First, loyalty cannot be reduced to paperwork.
A passport is a legal document. Loyalty is a matter of conscience, values, emotional attachment, and contribution to one’s nation. Throughout history, there have been citizens with only one passport who betrayed their countries through corruption, theft, exploitation, and abuse of power. At the same time, there are Tanzanians abroad with foreign citizenship who continue to invest in Tanzania, support families, build schools, fund hospitals, create businesses, and defend the country’s image internationally.
True loyalty is demonstrated through action — not by the number of passports one possesses.
Second, patriotism is not weakened by global mobility.
The modern world is interconnected. Tanzanians leave for education, employment, marriage, safety, business opportunities, and professional advancement. Acquiring citizenship elsewhere is often a practical necessity for survival and stability in foreign countries. It does not erase one’s identity, language, culture, ancestry, or emotional connection to home.

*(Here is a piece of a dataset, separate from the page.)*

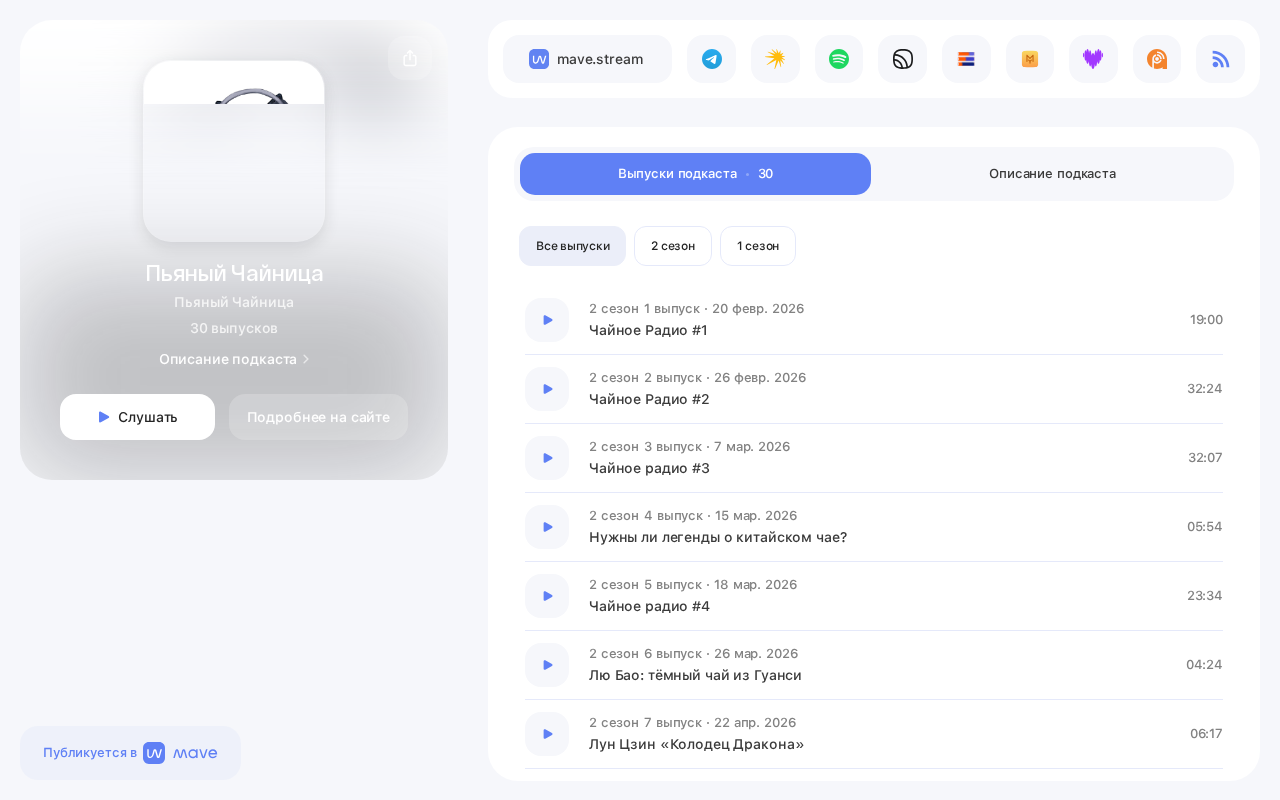Filter episodes by 1 сезон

A Tanzanian in Atlanta, London, Toronto, Johannesburg, or Dubai who teaches their children Kiswahili, follows Tanzanian politics, sends money home, builds a retirement house in Morogoro, or dreams of being buried in their ancestral village has not abandoned Tanzania.
In fact, many diaspora communities are often more emotionally attached to home than people who never left.
The question should not be:
“How many passports do you hold?”
The real question should be:
“What have you contributed to your country?”
Third, there is a contradiction in the current argument surrounding enforcement.
Tanzania already acknowledges the existence and importance of its diaspora through the proposed “Special Status” permit or diaspora recognition framework. This means the government already has mechanisms to identify, document, monitor, and regulate Tanzanians abroad who acquired foreign citizenship.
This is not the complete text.